*Data shown*

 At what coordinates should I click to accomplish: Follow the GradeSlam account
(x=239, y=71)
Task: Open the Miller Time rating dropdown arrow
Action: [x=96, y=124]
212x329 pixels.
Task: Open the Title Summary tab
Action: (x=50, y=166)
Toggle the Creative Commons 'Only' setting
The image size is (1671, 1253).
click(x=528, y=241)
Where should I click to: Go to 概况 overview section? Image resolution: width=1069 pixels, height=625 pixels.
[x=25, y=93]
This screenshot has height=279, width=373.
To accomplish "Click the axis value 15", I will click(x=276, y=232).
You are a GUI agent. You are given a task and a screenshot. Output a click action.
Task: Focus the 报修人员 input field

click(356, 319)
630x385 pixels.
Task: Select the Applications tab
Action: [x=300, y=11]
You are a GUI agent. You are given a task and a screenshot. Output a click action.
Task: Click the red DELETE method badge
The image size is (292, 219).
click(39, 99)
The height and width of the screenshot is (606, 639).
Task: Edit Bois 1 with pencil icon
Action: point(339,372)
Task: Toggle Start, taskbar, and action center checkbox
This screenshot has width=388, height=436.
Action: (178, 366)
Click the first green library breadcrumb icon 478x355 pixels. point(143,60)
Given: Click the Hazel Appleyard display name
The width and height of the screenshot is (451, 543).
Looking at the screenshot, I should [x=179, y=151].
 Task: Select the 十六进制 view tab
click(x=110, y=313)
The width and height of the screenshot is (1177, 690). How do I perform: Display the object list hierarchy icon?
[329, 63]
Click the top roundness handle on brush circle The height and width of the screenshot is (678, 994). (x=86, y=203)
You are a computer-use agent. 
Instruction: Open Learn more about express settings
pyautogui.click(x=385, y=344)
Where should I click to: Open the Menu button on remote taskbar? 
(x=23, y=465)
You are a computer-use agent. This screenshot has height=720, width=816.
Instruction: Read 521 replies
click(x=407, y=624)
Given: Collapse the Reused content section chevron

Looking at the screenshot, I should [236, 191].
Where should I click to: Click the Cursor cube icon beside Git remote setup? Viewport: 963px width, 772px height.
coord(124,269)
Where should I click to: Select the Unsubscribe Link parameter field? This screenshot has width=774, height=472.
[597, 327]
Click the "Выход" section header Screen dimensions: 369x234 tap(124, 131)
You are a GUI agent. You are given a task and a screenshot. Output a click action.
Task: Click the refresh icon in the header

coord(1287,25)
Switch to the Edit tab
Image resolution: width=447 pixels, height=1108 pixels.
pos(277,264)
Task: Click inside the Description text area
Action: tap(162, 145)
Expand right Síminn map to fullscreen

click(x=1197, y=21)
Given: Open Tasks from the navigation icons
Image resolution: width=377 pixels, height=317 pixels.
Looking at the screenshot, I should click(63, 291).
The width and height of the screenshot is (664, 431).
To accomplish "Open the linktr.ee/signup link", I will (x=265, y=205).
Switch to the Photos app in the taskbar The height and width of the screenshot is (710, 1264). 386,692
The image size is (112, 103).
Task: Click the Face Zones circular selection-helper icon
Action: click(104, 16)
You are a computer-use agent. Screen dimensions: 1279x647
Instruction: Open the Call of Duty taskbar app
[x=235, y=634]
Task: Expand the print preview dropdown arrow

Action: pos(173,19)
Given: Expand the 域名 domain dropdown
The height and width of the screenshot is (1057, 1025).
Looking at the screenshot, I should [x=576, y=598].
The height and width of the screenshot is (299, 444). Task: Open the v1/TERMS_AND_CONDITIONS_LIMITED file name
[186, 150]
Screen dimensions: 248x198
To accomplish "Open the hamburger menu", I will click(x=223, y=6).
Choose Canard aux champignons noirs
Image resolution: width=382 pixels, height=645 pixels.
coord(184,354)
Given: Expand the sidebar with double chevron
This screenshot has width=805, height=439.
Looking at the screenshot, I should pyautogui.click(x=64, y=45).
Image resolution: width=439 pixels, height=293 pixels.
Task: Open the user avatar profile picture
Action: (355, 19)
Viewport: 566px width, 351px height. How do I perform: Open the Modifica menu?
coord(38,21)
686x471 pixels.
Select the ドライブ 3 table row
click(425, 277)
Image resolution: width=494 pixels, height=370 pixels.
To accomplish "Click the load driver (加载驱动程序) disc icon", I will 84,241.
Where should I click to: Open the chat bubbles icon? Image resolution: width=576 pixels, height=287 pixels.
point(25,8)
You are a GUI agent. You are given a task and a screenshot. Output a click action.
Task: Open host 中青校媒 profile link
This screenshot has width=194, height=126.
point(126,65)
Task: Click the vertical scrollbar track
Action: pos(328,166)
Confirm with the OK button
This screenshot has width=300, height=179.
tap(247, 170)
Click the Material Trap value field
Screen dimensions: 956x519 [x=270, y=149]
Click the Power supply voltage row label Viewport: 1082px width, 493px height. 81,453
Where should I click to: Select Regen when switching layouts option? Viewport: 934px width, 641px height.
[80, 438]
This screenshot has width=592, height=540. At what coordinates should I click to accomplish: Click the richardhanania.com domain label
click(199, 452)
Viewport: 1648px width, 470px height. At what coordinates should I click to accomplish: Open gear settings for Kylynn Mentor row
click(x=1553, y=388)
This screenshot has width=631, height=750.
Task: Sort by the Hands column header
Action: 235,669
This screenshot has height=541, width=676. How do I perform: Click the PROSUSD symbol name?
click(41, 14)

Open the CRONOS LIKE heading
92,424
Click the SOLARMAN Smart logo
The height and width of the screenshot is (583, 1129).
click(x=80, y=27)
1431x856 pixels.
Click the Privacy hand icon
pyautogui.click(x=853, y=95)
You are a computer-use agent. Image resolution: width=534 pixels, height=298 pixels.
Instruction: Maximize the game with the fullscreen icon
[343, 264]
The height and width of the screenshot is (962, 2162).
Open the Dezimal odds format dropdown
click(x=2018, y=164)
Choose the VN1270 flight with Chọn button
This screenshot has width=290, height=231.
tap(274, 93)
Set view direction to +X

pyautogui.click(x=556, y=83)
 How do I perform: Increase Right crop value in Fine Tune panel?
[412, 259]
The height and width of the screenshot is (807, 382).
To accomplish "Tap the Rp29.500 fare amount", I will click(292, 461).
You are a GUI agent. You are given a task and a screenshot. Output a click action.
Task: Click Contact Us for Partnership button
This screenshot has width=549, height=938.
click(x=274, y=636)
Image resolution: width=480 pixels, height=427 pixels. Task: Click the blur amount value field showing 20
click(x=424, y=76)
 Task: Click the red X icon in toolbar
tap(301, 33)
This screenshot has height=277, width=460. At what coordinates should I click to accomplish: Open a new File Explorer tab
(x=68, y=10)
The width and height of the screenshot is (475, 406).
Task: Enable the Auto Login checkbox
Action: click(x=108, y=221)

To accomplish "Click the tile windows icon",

*Work to be completed*
Rewrite all of the material above, replacing every "GUI agent" with "screen assistant" and leaving everything else unchanged.

*Output for this task*
 At what coordinates should I click to accomplish: Follow the GradeSlam account
(x=239, y=71)
Task: Open the Miller Time rating dropdown arrow
Action: [x=96, y=124]
212x329 pixels.
Task: Open the Title Summary tab
Action: (x=50, y=166)
Toggle the Creative Commons 'Only' setting
The image size is (1671, 1253).
click(x=528, y=241)
Where should I click to: Go to 概况 overview section? Image resolution: width=1069 pixels, height=625 pixels.
[x=25, y=93]
This screenshot has height=279, width=373.
To accomplish "Click the axis value 15", I will click(x=276, y=232).
You are a screen assistant. You are given a task and a screenshot. Output a click action.
Task: Focus the 报修人员 input field

click(356, 319)
630x385 pixels.
Task: Select the Applications tab
Action: [x=300, y=11]
You are a screen assistant. You are given a task and a screenshot. Output a click action.
Task: Click the red DELETE method badge
The image size is (292, 219).
click(39, 99)
The height and width of the screenshot is (606, 639).
Task: Edit Bois 1 with pencil icon
Action: point(339,372)
Task: Toggle Start, taskbar, and action center checkbox
This screenshot has width=388, height=436.
Action: (178, 366)
Click the first green library breadcrumb icon 478x355 pixels. point(143,60)
Given: Click the Hazel Appleyard display name
The width and height of the screenshot is (451, 543).
Looking at the screenshot, I should [x=179, y=151].
 Task: Select the 十六进制 view tab
click(x=110, y=313)
The width and height of the screenshot is (1177, 690). How do I perform: Display the object list hierarchy icon?
[329, 63]
Click the top roundness handle on brush circle The height and width of the screenshot is (678, 994). (x=86, y=203)
You are a computer-use agent. 
Instruction: Open Learn more about express settings
pyautogui.click(x=385, y=344)
Where should I click to: Open the Menu button on remote taskbar? 
(x=23, y=465)
You are a computer-use agent. This screenshot has height=720, width=816.
Instruction: Read 521 replies
click(x=407, y=624)
Given: Collapse the Reused content section chevron

Looking at the screenshot, I should [236, 191].
Where should I click to: Click the Cursor cube icon beside Git remote setup? Viewport: 963px width, 772px height.
coord(124,269)
Where should I click to: Select the Unsubscribe Link parameter field? This screenshot has width=774, height=472.
[597, 327]
Click the "Выход" section header Screen dimensions: 369x234 tap(124, 131)
You are a screen assistant. You are given a task and a screenshot. Output a click action.
Task: Click the refresh icon in the header

coord(1287,25)
Switch to the Edit tab
Image resolution: width=447 pixels, height=1108 pixels.
pos(277,264)
Task: Click inside the Description text area
Action: tap(162, 145)
Expand right Síminn map to fullscreen

click(x=1197, y=21)
Given: Open Tasks from the navigation icons
Image resolution: width=377 pixels, height=317 pixels.
Looking at the screenshot, I should click(63, 291).
The width and height of the screenshot is (664, 431).
To accomplish "Open the linktr.ee/signup link", I will (x=265, y=205).
Switch to the Photos app in the taskbar The height and width of the screenshot is (710, 1264). 386,692
The image size is (112, 103).
Task: Click the Face Zones circular selection-helper icon
Action: click(104, 16)
You are a computer-use agent. Screen dimensions: 1279x647
Instruction: Open the Call of Duty taskbar app
[x=235, y=634]
Task: Expand the print preview dropdown arrow

Action: pos(173,19)
Given: Expand the 域名 domain dropdown
The height and width of the screenshot is (1057, 1025).
Looking at the screenshot, I should [x=576, y=598].
The height and width of the screenshot is (299, 444). Task: Open the v1/TERMS_AND_CONDITIONS_LIMITED file name
[186, 150]
Screen dimensions: 248x198
To accomplish "Open the hamburger menu", I will click(x=223, y=6).
Choose Canard aux champignons noirs
Image resolution: width=382 pixels, height=645 pixels.
coord(184,354)
Given: Expand the sidebar with double chevron
This screenshot has width=805, height=439.
Looking at the screenshot, I should pyautogui.click(x=64, y=45).
Image resolution: width=439 pixels, height=293 pixels.
Task: Open the user avatar profile picture
Action: (355, 19)
Viewport: 566px width, 351px height. How do I perform: Open the Modifica menu?
coord(38,21)
686x471 pixels.
Select the ドライブ 3 table row
click(425, 277)
Image resolution: width=494 pixels, height=370 pixels.
To accomplish "Click the load driver (加载驱动程序) disc icon", I will 84,241.
Where should I click to: Open the chat bubbles icon? Image resolution: width=576 pixels, height=287 pixels.
point(25,8)
You are a screen assistant. You are given a task and a screenshot. Output a click action.
Task: Open host 中青校媒 profile link
This screenshot has width=194, height=126.
point(126,65)
Task: Click the vertical scrollbar track
Action: pos(328,166)
Confirm with the OK button
This screenshot has width=300, height=179.
tap(247, 170)
Click the Material Trap value field
Screen dimensions: 956x519 [x=270, y=149]
Click the Power supply voltage row label Viewport: 1082px width, 493px height. 81,453
Where should I click to: Select Regen when switching layouts option? Viewport: 934px width, 641px height.
[80, 438]
This screenshot has width=592, height=540. At what coordinates should I click to accomplish: Click the richardhanania.com domain label
click(199, 452)
Viewport: 1648px width, 470px height. At what coordinates should I click to accomplish: Open gear settings for Kylynn Mentor row
click(x=1553, y=388)
This screenshot has width=631, height=750.
Task: Sort by the Hands column header
Action: 235,669
This screenshot has height=541, width=676. How do I perform: Click the PROSUSD symbol name?
click(41, 14)

Open the CRONOS LIKE heading
92,424
Click the SOLARMAN Smart logo
The height and width of the screenshot is (583, 1129).
click(x=80, y=27)
1431x856 pixels.
Click the Privacy hand icon
pyautogui.click(x=853, y=95)
You are a computer-use agent. Image resolution: width=534 pixels, height=298 pixels.
Instruction: Maximize the game with the fullscreen icon
[343, 264]
The height and width of the screenshot is (962, 2162).
Open the Dezimal odds format dropdown
click(x=2018, y=164)
Choose the VN1270 flight with Chọn button
This screenshot has width=290, height=231.
tap(274, 93)
Set view direction to +X

pyautogui.click(x=556, y=83)
 How do I perform: Increase Right crop value in Fine Tune panel?
[412, 259]
The height and width of the screenshot is (807, 382).
To accomplish "Tap the Rp29.500 fare amount", I will click(292, 461).
You are a screen assistant. You are given a task and a screenshot. Output a click action.
Task: Click Contact Us for Partnership button
This screenshot has width=549, height=938.
click(x=274, y=636)
Image resolution: width=480 pixels, height=427 pixels. Task: Click the blur amount value field showing 20
click(x=424, y=76)
 Task: Click the red X icon in toolbar
tap(301, 33)
This screenshot has height=277, width=460. At what coordinates should I click to accomplish: Open a new File Explorer tab
(x=68, y=10)
The width and height of the screenshot is (475, 406).
Task: Enable the Auto Login checkbox
Action: click(x=108, y=221)

To accomplish "Click the tile windows icon",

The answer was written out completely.